Посоветоваться мне было не с кем, а время шло, и я на свою ответственность после адреса и фамилии с инициалами стал всем без исключения писать «дорогая» или же «дорогой», а затем указывал полностью имя и отчество.

В строке «Похоронен» я везде писал «на поле боя», и эти три слова все время беспокоили меня.

Я помнил, как в самую распутицу первой военной весны мать, сколько ее ни отговаривали, отправилась пешком чуть ли не за двести километров разыскивать могилу Алеши, моего старшего брата, убитого где-то под Вязьмой, и как недели через две, так ничего и не найдя, она вернулась, измученная, больная, совершенно обезноженная и постаревшая сразу на много лет.

Я не сомневался, что многие из моих адресатов, многие из тех, кому я писал «дорогие», захотят, если не сейчас, то после войны разыскать могилы близких им людей. Однако в ходе наступления мы оставляли убитых похоронным командам стрелковых дивизий, а потому не знали точно места захоронения, и указать его при всем желании я не мог.

Единственно, что после долгих размышлений я еще надумал — вписать в каждое из двухсот трех извещений перед «Ваш сын (муж, отец, брат…)» следующие слова: «С глубоким прискорбием сообщаем, что…»

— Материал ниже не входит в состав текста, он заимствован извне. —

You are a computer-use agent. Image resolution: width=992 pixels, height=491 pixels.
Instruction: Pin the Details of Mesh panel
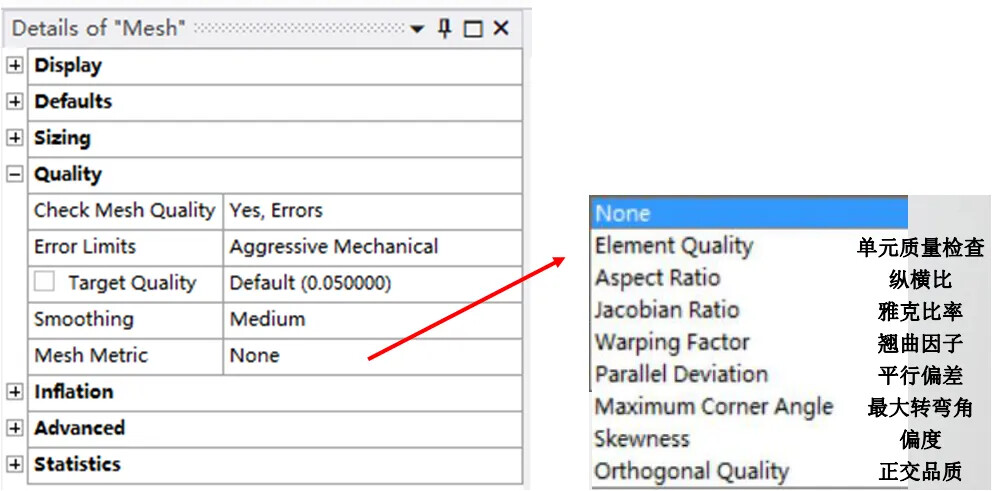445,28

Это также было, конечно, вольностью и отклонением от формы и образца, но я решил, что подобная отсебятина, смягчающая официальную сухость похоронных, желательна и просто необходима. Если же в штабе бригады не захотят заверить мою самодеятельность печатью, что ж, я перепишу все заново — в батальоне имелось еще тысячи две чистых бланков.

Часов в десять утра приехали поверяющие из бригады: начальник строевого отдела, немолодой, молчаливый и неулыбчиво-строгий капитан и инструктор политотдела, подвижной и шумный старший лейтенант, тоже в годах; увидев меня, он еще с улицы, достав из машины связку свежих газет и брошюр, громко и радостно закричал, что наши войска штурмом овладели городами Нарвой и Демблин (Иван-город).